Il carcere e le persecuzioni non furono i soli avversari tradizionali dell’anarchismo. Dopo la Prima guerra mondiale il marxismo radicale del Partito comunista tedesco [KPD], fondato nel 1919, cercò di porsi come alternativa alla socialdmocrazia. Per i »socialisti libertari«, quali si definivano gli anarchici, lo spazio d’azione si restrinse così ulteriormente, stretti fra il Partito socialdemocratico [SPD] al governo e i comunisti, fedeli a Mosca. Ciononostante, all’inizio degli anni venti, il movimento anarcosindacalista, orientato alla lotta di classe, visse una prima fioritura. Il suo organo di stampa, »Il sindacalista«, usciva nel 1920 con una tiratura di 120.000 copie, più di ogni altra rivista del »socialismo antiautoritario« mai uscita in Germania. Gli ideali anarchici non facevano però presa soltanto sugli operai, bensì ispirarono sin dall’inizio del secolo anche molti artisti berlinesi, per esempio Erich Mühsam, poeta e redattore della rivista »Il fanale«, assassinato dai nazisti nel 1934 nel campo di concentramento di Oranienburg.
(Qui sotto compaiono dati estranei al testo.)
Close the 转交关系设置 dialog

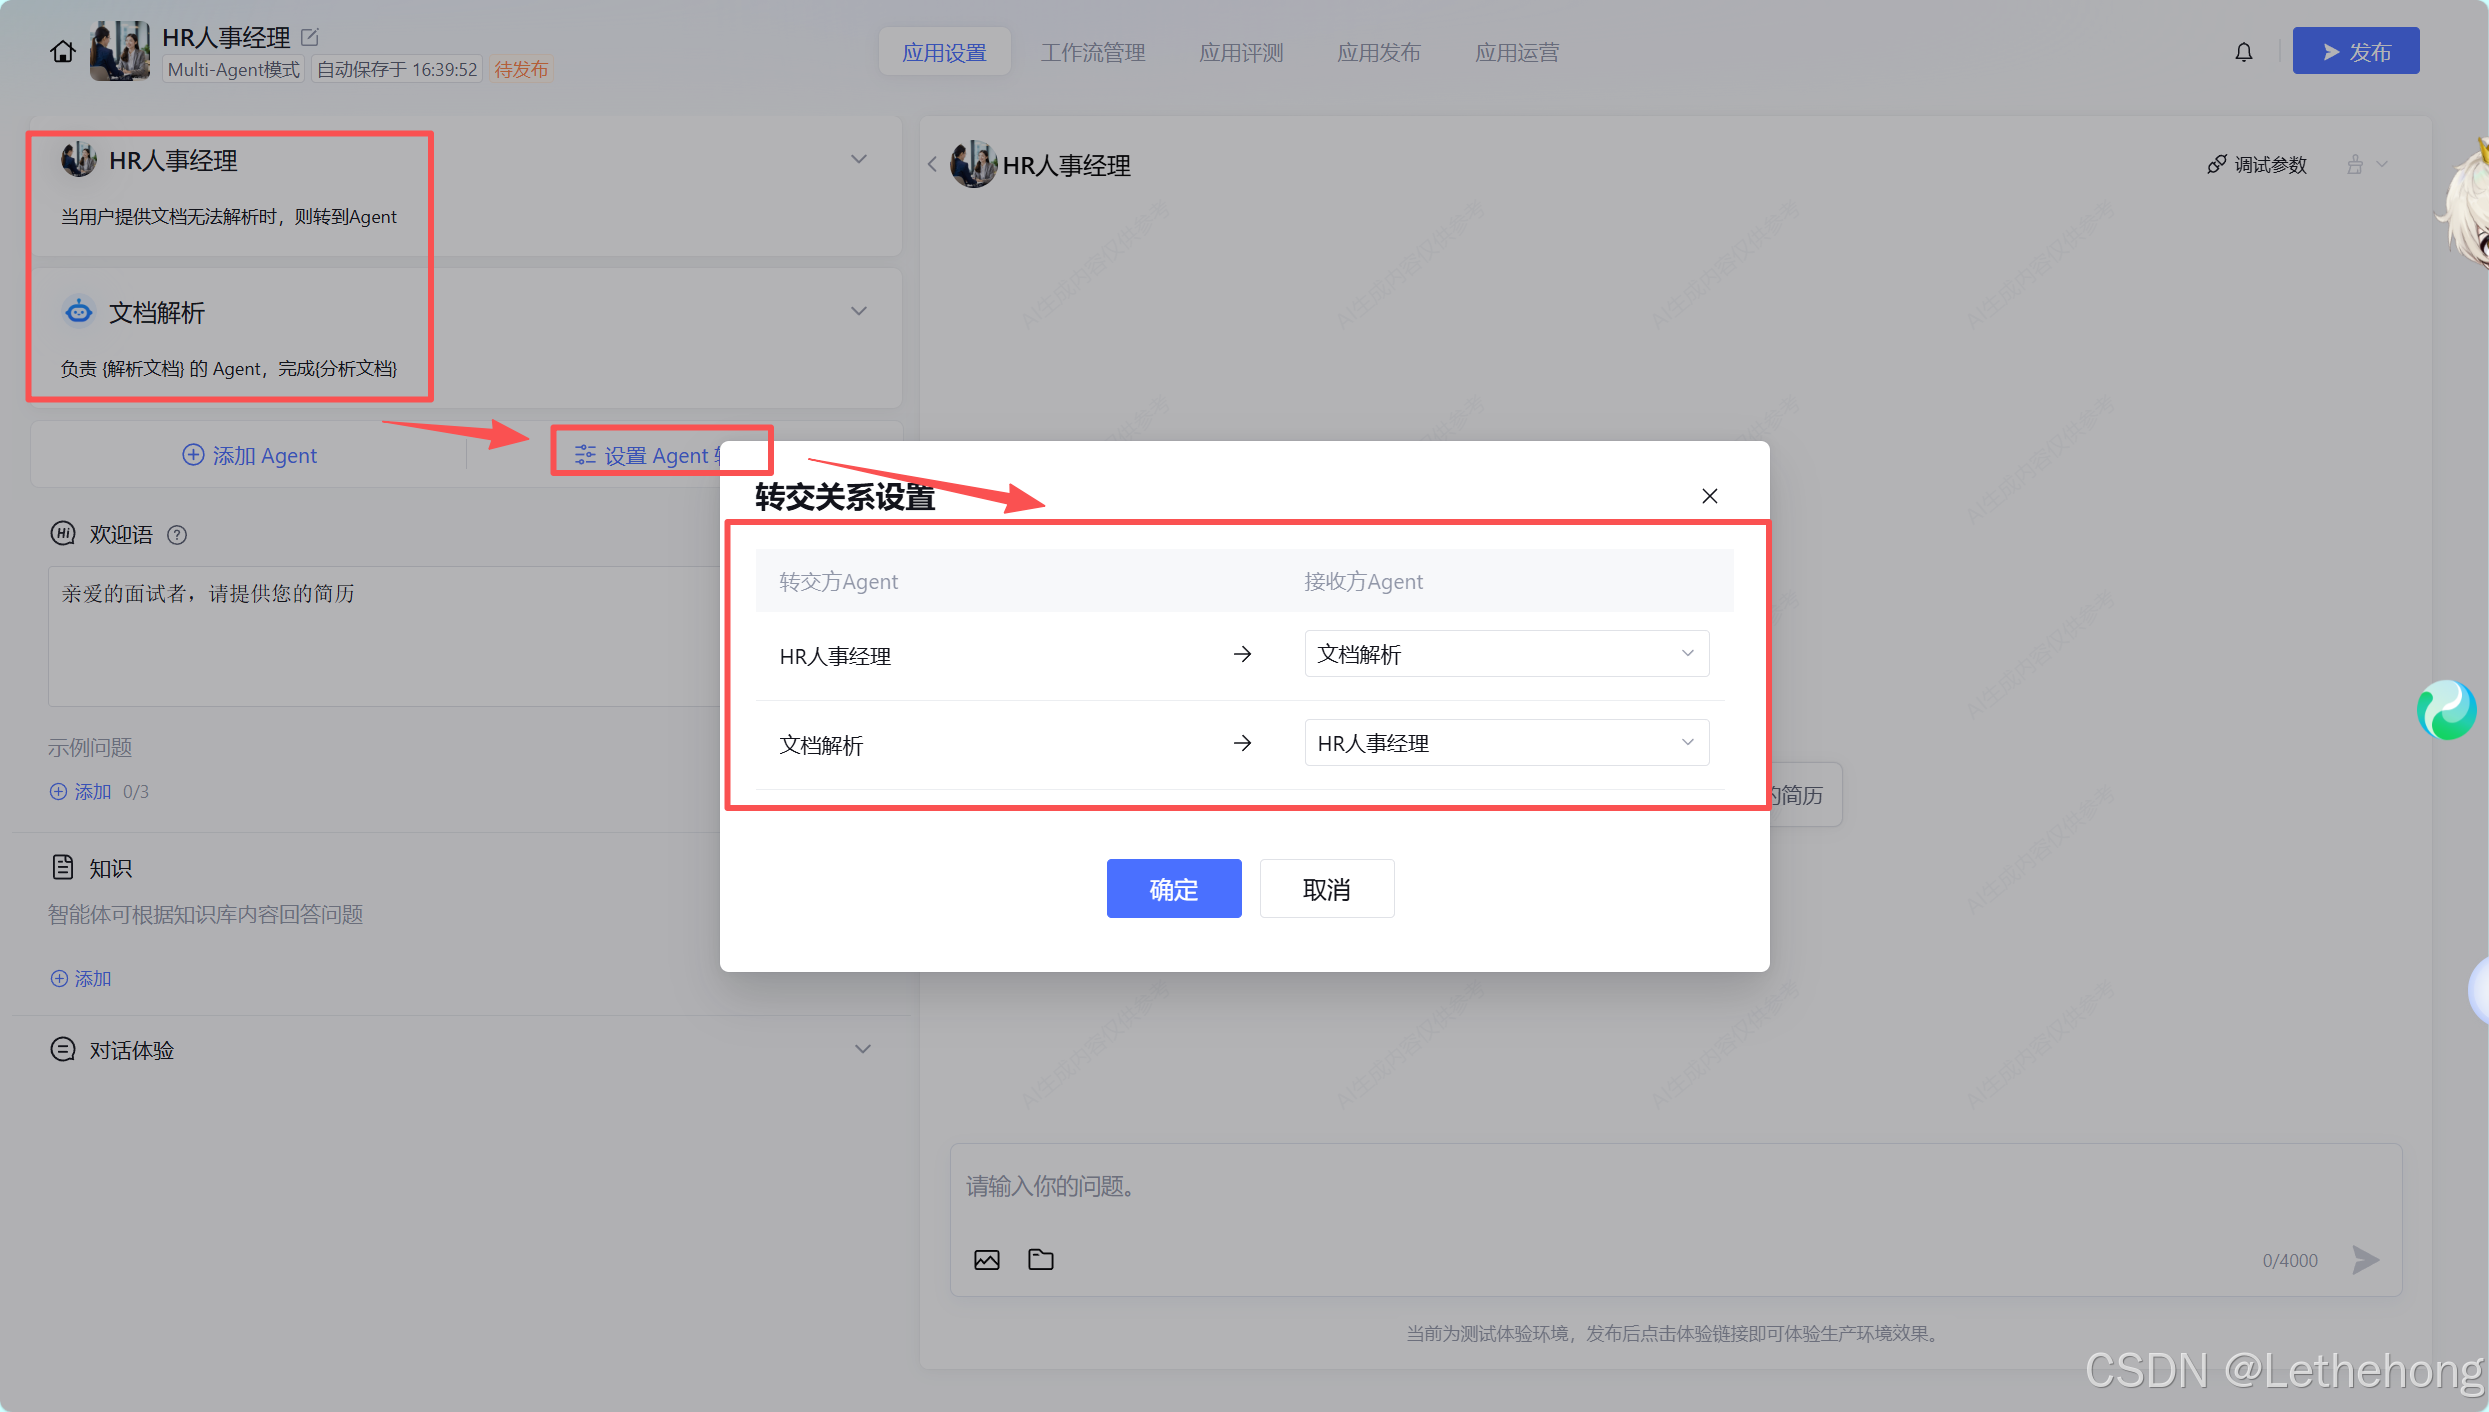point(1709,496)
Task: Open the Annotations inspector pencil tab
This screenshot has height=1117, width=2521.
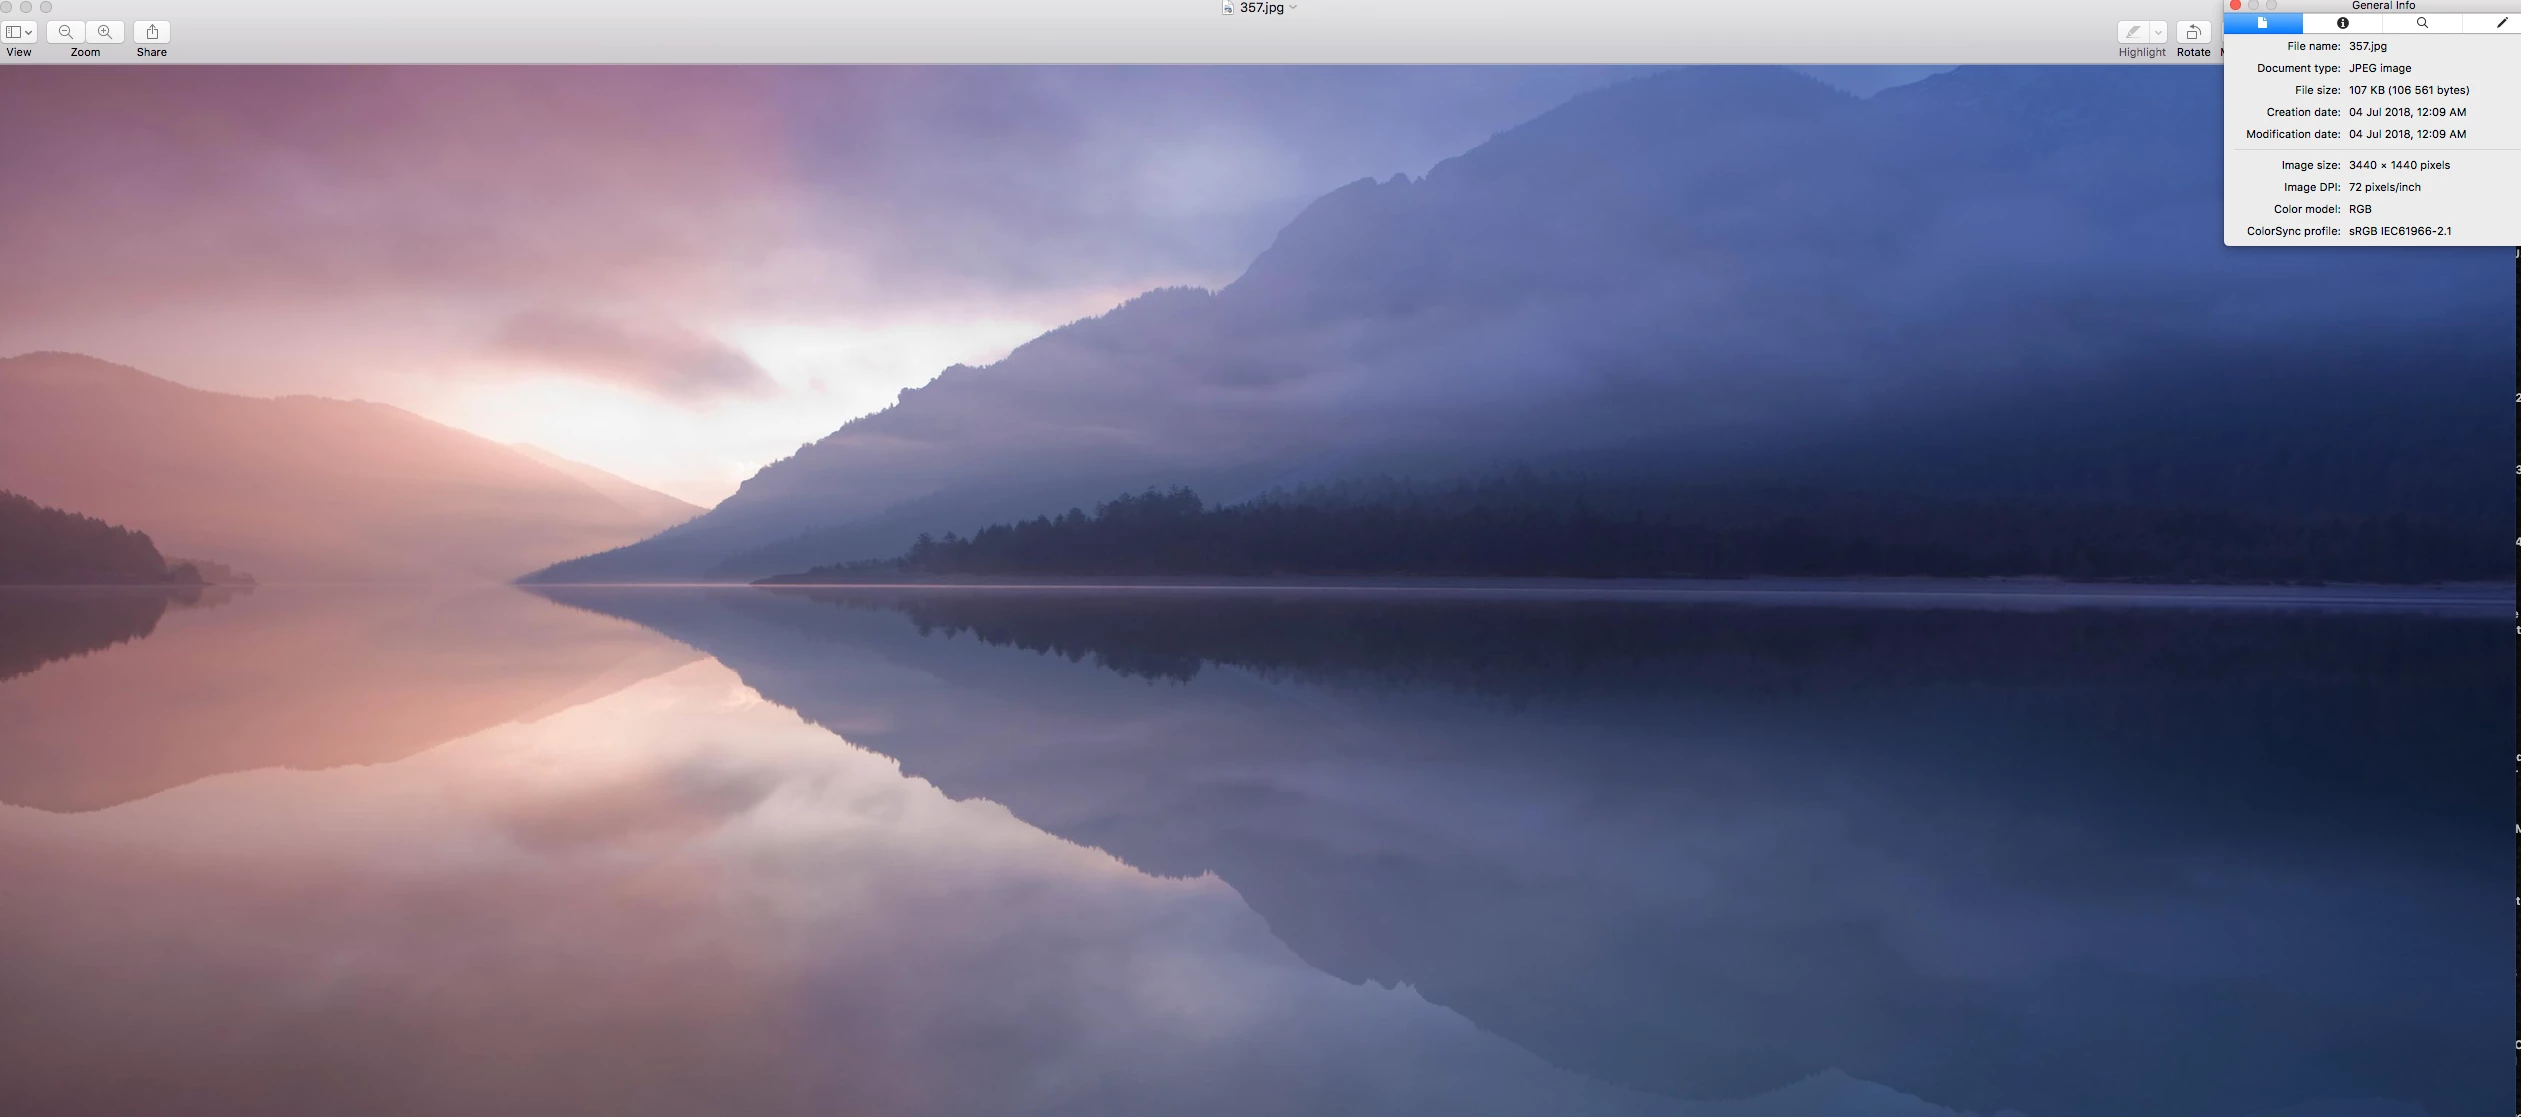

La resistenza degli anarchici contro Hitler viene menzionata solo di rado: fra tutte le correnti politiche della repubblica di Weimar il movimento anarchico contò, in percentuale, il maggior numero di antifascisti attivi nella resistenza tedesca. Durante la Guerra fredda gli ideali antistatali e libertari vissero, nella Germania occupata e divisa, un periodo particolarmente difficile. La »Federazione dei socialisti libertari«, fondata senza il consenso degli Alleati nel 1947, aveva a Berlino ovest una delle sue roccaforti. Nella Germania orientale gli anarchici furono perseguitati con estrema durezza dalla giustizia comunista. L’anarchismo berlinese trovò un nuovo slancio solo nel 1968, con la nascista dell’opposizione extraparlamentare a Berlino ovest. Nel 1977 venne rifondata, ricollegandosi all’organizzazione anarcosindacalista degli anni venti, l’Unione dei lavoratori liberi FAU [Freie ArbeiterInnen Union], esistente ancora oggi.

Riflettere sull’attualità delle esperienze storiche dell’anarchismo e tenere vivo il pensiero libertario: questi sono gli obiettivi della Biblioteca dei Liberi e, al tempo stesso, ciò che la rende oggi un punto di riferimento particolare per tutti i libertari e i simpatizzanti dell’anarchismo a Berlino e in Germania. Rendendo accessibili al pubblico documenti d’archivio e pubblicazioni inerenti l’anarchismo di diverse epoche e in diverse lingue, la biblioteca contribuisce alla diffusione degli ideali anarchici, »la rilevanza e l’attualità dei quali« – secondo il parere dei suoi membri – »viene ancora oggi, in particolar modo in Germania, sottovalutata.« Quanto sono ancora attuali principi anarchici come la critica dell’autorità, l’autorganizzazione e la democrazia di base? È proprio in questi principi che, richiamandosi ai Liberi di Berlino [Berliner Freien] di un tempo, i »nuovi« Liberi scorgono argomenti chiave nel dibattito sull’emancipazione individuale, la giustizia sociale e per una migliore qualità della vita.